Supporters say SB 389 would help small communities, particularly those in the North Country with part-time police forces, by allowing conservation officers to pursue off-road vehicles when going from trails to highways, and to stop impaired, reckless or speeding drivers.
During negotiations, senators agreed to go along with the House version of the bill.
During the House debate earlier this month, supporters said the change is a long time coming.
“Fish and Game should be able to do this to help our towns and maybe prevent that drunken driver from going down that road and hurting somebody,” Rep.
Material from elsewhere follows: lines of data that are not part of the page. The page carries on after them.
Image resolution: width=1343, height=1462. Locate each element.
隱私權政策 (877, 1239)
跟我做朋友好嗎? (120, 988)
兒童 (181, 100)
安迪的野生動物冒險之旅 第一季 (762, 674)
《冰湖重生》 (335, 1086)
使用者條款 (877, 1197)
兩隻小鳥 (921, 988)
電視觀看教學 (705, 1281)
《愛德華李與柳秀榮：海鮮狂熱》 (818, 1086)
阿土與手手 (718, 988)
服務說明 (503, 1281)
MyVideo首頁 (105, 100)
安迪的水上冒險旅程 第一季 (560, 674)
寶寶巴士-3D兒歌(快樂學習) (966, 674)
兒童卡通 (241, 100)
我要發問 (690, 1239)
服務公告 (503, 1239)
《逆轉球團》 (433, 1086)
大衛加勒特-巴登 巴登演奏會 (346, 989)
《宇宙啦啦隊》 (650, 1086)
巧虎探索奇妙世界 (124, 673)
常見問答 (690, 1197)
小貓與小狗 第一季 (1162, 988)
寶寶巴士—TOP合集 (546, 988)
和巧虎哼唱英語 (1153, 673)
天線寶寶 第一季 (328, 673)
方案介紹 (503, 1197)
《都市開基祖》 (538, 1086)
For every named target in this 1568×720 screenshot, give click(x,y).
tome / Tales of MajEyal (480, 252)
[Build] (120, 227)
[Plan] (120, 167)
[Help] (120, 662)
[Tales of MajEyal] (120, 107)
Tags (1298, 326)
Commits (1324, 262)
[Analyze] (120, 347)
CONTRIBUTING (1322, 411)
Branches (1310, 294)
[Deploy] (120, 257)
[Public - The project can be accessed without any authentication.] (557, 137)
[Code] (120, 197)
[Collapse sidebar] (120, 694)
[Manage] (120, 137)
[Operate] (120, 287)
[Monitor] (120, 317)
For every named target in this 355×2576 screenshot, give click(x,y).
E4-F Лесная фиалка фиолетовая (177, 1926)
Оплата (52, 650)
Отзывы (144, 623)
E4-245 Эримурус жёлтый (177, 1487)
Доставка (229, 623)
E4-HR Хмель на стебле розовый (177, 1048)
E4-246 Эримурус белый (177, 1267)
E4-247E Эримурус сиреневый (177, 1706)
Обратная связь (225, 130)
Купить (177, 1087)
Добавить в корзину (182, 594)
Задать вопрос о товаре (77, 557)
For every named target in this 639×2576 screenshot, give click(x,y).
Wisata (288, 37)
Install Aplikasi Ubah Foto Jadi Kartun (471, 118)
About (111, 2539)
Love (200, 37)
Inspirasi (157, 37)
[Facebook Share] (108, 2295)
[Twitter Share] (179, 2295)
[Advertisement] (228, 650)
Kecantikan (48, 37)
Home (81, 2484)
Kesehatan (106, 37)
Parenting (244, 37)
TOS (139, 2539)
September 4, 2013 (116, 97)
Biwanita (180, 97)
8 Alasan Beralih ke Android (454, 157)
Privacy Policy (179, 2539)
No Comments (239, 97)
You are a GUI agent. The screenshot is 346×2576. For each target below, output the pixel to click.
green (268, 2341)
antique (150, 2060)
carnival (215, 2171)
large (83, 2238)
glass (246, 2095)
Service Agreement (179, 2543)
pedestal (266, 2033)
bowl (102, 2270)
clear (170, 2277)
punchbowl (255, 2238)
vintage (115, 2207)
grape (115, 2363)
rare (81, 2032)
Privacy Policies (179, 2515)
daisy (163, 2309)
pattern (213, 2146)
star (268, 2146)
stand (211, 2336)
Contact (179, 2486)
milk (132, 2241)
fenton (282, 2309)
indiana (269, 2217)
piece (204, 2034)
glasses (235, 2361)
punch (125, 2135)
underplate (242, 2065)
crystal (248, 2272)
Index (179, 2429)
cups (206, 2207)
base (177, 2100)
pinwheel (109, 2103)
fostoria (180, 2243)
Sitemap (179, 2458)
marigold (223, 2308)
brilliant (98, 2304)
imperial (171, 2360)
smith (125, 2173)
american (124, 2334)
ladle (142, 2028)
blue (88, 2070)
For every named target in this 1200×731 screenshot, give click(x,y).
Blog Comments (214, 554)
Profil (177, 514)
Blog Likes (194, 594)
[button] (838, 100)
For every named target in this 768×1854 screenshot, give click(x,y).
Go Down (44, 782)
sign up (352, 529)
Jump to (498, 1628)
Joe Duarte, R-Candia, said during the debate. “Most municipalities and the State Police support this.”
Conservation officers receive the same training as the state police and local police and are trained to administer a field sobriety test, supporters have said.
Some are concerned the Fish and Game Department, which is cash-strapped as it is largely funded by a declining number of hunting and fishing licenses, would ask to use highway funds to help pay for conservation officers if they are allowed to enforce motor vehicle laws.
They argue adding traffic enforcement would take officers away from their primary duties and further drain the agency’s resources. The House and Senate will vote next week on the compromise.
If House and Senate approve the bill and the governor signs it, conservation officers would be able to enforce motor vehicle laws 60 days after it passes.